Work instruction =
Restate word for word every line from the top of the data below down through the line that holds "Cultura y Tendencias (1151, 661)".

Data in this exercise =
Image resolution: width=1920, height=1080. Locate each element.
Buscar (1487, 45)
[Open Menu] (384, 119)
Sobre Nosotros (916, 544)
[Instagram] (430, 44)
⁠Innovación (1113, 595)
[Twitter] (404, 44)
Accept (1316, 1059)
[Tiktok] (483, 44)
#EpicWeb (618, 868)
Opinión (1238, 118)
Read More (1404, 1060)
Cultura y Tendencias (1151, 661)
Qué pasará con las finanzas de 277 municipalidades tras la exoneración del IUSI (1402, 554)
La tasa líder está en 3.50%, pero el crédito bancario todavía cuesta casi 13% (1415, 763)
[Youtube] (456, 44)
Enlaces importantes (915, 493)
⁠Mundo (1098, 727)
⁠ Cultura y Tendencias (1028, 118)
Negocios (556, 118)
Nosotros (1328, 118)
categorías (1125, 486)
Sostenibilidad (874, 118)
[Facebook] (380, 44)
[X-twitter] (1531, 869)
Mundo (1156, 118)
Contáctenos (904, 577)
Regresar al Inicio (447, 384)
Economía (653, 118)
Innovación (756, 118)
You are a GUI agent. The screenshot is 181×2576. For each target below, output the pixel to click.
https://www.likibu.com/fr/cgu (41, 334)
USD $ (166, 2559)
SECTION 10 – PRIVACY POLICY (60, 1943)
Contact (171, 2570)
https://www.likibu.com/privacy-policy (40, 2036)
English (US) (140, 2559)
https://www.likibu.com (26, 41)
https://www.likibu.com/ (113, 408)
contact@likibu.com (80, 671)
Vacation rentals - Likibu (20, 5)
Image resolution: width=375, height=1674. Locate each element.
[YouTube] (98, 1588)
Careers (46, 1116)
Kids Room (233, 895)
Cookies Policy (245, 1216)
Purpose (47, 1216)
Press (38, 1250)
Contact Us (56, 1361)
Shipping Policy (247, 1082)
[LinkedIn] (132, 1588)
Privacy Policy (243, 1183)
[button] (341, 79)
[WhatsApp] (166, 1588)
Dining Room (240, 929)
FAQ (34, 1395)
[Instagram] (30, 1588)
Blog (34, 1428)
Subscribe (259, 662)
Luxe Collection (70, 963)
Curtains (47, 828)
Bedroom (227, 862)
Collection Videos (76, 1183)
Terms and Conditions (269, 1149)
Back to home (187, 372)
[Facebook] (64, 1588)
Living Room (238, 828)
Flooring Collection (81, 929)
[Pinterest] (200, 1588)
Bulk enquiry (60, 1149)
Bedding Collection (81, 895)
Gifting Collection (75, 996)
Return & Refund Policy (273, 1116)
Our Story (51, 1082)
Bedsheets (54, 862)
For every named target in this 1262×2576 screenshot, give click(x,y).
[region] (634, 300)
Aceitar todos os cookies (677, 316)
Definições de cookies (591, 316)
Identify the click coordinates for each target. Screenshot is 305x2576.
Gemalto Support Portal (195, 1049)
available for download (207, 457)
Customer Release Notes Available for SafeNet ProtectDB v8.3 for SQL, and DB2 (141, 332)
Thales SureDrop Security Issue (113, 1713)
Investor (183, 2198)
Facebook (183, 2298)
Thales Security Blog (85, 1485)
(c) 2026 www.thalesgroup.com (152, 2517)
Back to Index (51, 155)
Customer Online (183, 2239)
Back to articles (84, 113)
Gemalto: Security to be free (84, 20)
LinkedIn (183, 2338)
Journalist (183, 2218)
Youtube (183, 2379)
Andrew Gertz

Finished task =
Image resolution: width=1920, height=1080. Locate each element.
Buscar (1487, 45)
[Open Menu] (384, 119)
Sobre Nosotros (916, 544)
[Instagram] (430, 44)
⁠Innovación (1113, 595)
[Twitter] (404, 44)
Accept (1316, 1059)
[Tiktok] (483, 44)
#EpicWeb (618, 868)
Opinión (1238, 118)
Read More (1404, 1060)
Cultura y Tendencias (1151, 661)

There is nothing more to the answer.